Information given =>
-=-=-=-=-
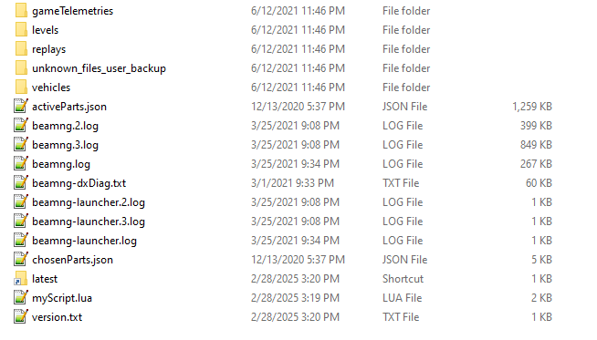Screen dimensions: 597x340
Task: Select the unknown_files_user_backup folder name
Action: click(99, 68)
-=-=-=-=-
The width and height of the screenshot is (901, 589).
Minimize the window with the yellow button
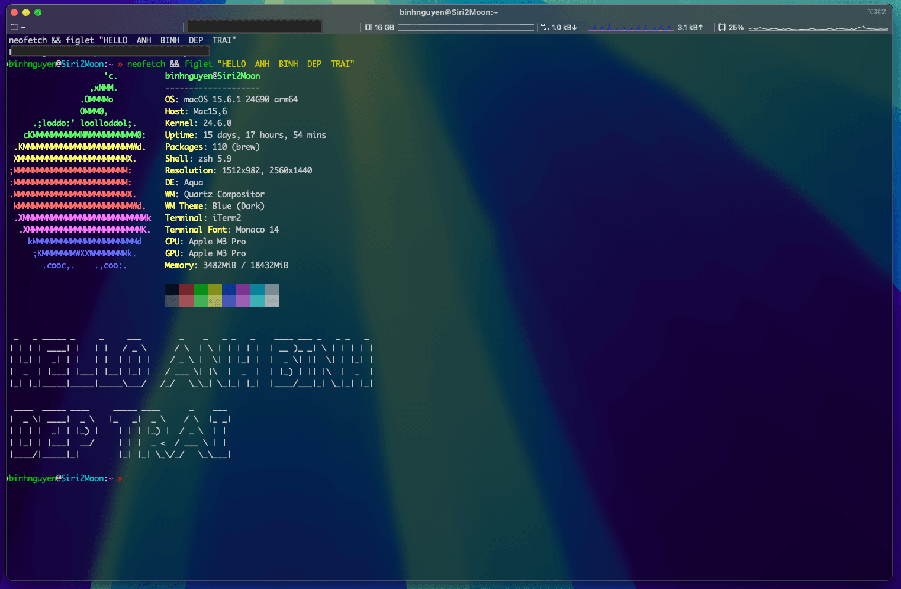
-=-=-=-=-
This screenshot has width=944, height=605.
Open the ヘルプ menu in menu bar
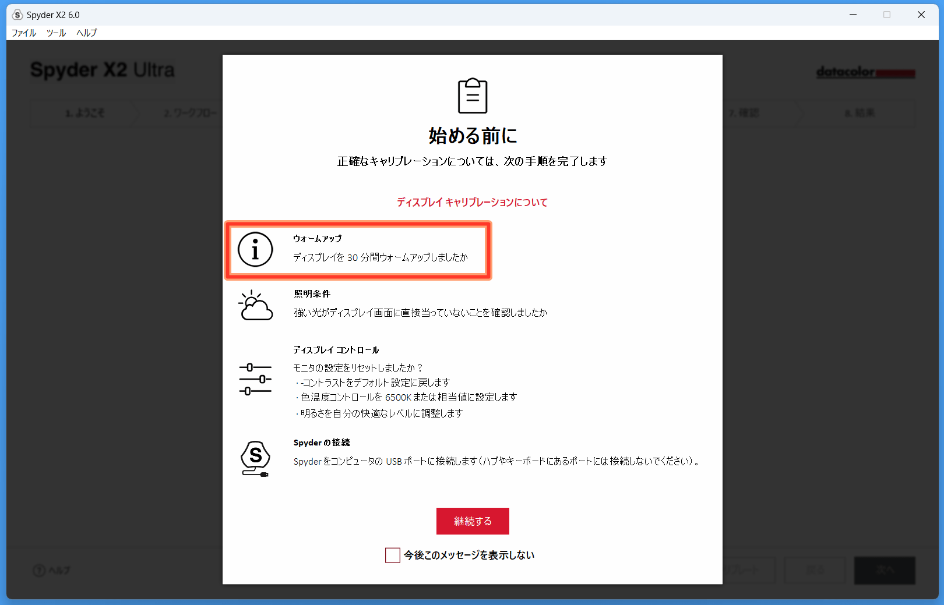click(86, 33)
-=-=-=-=-
What is expected =>
Examine the entries and report how many of their lines contain the string "height", giving no more than the number.

Written answer =>
2